PROBLEM DESCRIPTION:
Can you format every line of the records below as a JSON list of strings, one string per line, with blank lines left out?

== TASK INPUT ==

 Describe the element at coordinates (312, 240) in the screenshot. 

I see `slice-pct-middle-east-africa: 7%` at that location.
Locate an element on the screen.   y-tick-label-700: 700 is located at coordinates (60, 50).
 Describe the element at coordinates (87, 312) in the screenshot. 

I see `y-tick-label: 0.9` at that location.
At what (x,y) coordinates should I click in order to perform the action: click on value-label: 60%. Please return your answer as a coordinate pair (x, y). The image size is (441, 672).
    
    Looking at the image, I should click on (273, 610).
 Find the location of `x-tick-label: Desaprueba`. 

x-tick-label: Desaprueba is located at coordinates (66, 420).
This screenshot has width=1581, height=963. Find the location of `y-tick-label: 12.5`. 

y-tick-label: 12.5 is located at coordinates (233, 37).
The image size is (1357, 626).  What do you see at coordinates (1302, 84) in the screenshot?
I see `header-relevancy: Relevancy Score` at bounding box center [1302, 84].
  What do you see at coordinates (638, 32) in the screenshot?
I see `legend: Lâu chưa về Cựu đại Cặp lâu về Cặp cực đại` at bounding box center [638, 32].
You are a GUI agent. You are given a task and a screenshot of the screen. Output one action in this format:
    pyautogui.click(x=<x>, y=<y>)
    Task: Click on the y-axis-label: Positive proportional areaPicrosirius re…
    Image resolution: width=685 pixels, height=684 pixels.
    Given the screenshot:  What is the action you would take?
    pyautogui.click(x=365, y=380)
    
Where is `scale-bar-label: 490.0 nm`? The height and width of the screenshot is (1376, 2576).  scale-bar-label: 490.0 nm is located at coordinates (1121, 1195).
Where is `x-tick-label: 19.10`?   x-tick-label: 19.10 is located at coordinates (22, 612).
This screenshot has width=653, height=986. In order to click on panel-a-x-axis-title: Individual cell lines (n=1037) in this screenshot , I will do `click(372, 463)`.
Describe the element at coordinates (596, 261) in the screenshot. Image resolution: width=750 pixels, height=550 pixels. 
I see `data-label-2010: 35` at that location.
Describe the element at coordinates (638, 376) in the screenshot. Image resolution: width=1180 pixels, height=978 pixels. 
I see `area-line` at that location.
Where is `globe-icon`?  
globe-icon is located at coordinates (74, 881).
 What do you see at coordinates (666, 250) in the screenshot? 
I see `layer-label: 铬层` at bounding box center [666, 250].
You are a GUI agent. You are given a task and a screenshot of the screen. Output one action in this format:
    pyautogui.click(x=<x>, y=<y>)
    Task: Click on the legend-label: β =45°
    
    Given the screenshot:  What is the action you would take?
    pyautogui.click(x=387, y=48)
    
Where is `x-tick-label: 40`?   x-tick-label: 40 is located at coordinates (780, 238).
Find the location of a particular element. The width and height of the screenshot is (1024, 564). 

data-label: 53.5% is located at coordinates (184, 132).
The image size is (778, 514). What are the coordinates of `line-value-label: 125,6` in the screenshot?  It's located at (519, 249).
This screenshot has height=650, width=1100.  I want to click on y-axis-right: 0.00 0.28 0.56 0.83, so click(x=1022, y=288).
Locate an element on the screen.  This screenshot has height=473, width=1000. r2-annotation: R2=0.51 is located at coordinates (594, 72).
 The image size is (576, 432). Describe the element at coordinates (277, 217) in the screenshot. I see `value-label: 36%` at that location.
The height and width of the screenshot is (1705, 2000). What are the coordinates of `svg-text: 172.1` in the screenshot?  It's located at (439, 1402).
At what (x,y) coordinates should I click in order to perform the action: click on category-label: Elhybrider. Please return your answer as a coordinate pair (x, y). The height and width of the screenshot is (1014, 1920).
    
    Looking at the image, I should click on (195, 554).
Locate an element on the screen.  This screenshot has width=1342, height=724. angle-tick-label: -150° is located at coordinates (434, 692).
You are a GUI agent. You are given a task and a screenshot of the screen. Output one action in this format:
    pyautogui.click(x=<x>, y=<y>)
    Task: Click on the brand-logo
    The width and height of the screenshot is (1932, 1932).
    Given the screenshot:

===

RESPONSE TO THIS EXERCISE:
[
  " Describe the element at coordinates (312, 240) in the screenshot. ",
  "I see `slice-pct-middle-east-africa: 7%` at that location.",
  "Locate an element on the screen.   y-tick-label-700: 700 is located at coordinates (60, 50).",
  " Describe the element at coordinates (87, 312) in the screenshot. ",
  "I see `y-tick-label: 0.9` at that location.",
  "At what (x,y) coordinates should I click in order to perform the action: click on value-label: 60%. Please return your answer as a coordinate pair (x, y). The image size is (441, 672).",
  "    Looking at the image, I should click on (273, 610).",
  " Find the location of `x-tick-label: Desaprueba`. ",
  "x-tick-label: Desaprueba is located at coordinates (66, 420).",
  "This screenshot has width=1581, height=963. Find the location of `y-tick-label: 12.5`. ",
  "y-tick-label: 12.5 is located at coordinates (233, 37).",
  "The image size is (1357, 626).  What do you see at coordinates (1302, 84) in the screenshot?",
  "I see `header-relevancy: Relevancy Score` at bounding box center [1302, 84].",
  "  What do you see at coordinates (638, 32) in the screenshot?",
  "I see `legend: Lâu chưa về Cựu đại Cặp lâu về Cặp cực đại` at bounding box center [638, 32].",
  "You are a GUI agent. You are given a task and a screenshot of the screen. Output one action in this format:",
  "    pyautogui.click(x=<x>, y=<y>)",
  "    Task: Click on the y-axis-label: Positive proportional areaPicrosirius re…",
  "    Image resolution: width=685 pixels, height=684 pixels.",
  "    Given the screenshot:  What is the action you would take?",
  "    pyautogui.click(x=365, y=380)",
  "Where is `scale-bar-label: 490.0 nm`? The height and width of the screenshot is (1376, 2576).  scale-bar-label: 490.0 nm is located at coordinates (1121, 1195).",
  "Where is `x-tick-label: 19.10`?   x-tick-label: 19.10 is located at coordinates (22, 612).",
  "This screenshot has width=653, height=986. In order to click on panel-a-x-axis-title: Individual cell lines (n=1037) in this screenshot , I will do `click(372, 463)`.",
  "Describe the element at coordinates (596, 261) in the screenshot. Image resolution: width=750 pixels, height=550 pixels. ",
  "I see `data-label-2010: 35` at that location.",
  "Describe the element at coordinates (638, 376) in the screenshot. Image resolution: width=1180 pixels, height=978 pixels. ",
  "I see `area-line` at that location.",
  "Where is `globe-icon`?  ",
  "globe-icon is located at coordinates (74, 881).",
  " What do you see at coordinates (666, 250) in the screenshot? ",
  "I see `layer-label: 铬层` at bounding box center [666, 250].",
  "You are a GUI agent. You are given a task and a screenshot of the screen. Output one action in this format:",
  "    pyautogui.click(x=<x>, y=<y>)",
  "    Task: Click on the legend-label: β =45°",
  "    Given the screenshot:  What is the action you would take?",
  "    pyautogui.click(x=387, y=48)",
  "Where is `x-tick-label: 40`?   x-tick-label: 40 is located at coordinates (780, 238).",
  "Find the location of a particular element. The width and height of the screenshot is (1024, 564). ",
  "data-label: 53.5% is located at coordinates (184, 132).",
  "The image size is (778, 514). What are the coordinates of `line-value-label: 125,6` in the screenshot?  It's located at (519, 249).",
  "This screenshot has height=650, width=1100.  I want to click on y-axis-right: 0.00 0.28 0.56 0.83, so click(x=1022, y=288).",
  "Locate an element on the screen.  This screenshot has height=473, width=1000. r2-annotation: R2=0.51 is located at coordinates (594, 72).",
  " The image size is (576, 432). Describe the element at coordinates (277, 217) in the screenshot. I see `value-label: 36%` at that location.",
  "The height and width of the screenshot is (1705, 2000). What are the coordinates of `svg-text: 172.1` in the screenshot?  It's located at (439, 1402).",
  "At what (x,y) coordinates should I click in order to perform the action: click on category-label: Elhybrider. Please return your answer as a coordinate pair (x, y). The height and width of the screenshot is (1014, 1920).",
  "    Looking at the image, I should click on (195, 554).",
  "Locate an element on the screen.  This screenshot has width=1342, height=724. angle-tick-label: -150° is located at coordinates (434, 692).",
  "You are a GUI agent. You are given a task and a screenshot of the screen. Output one action in this format:",
  "    pyautogui.click(x=<x>, y=<y>)",
  "    Task: Click on the brand-logo",
  "    The width and height of the screenshot is (1932, 1932).",
  "    Given the screenshot:"
]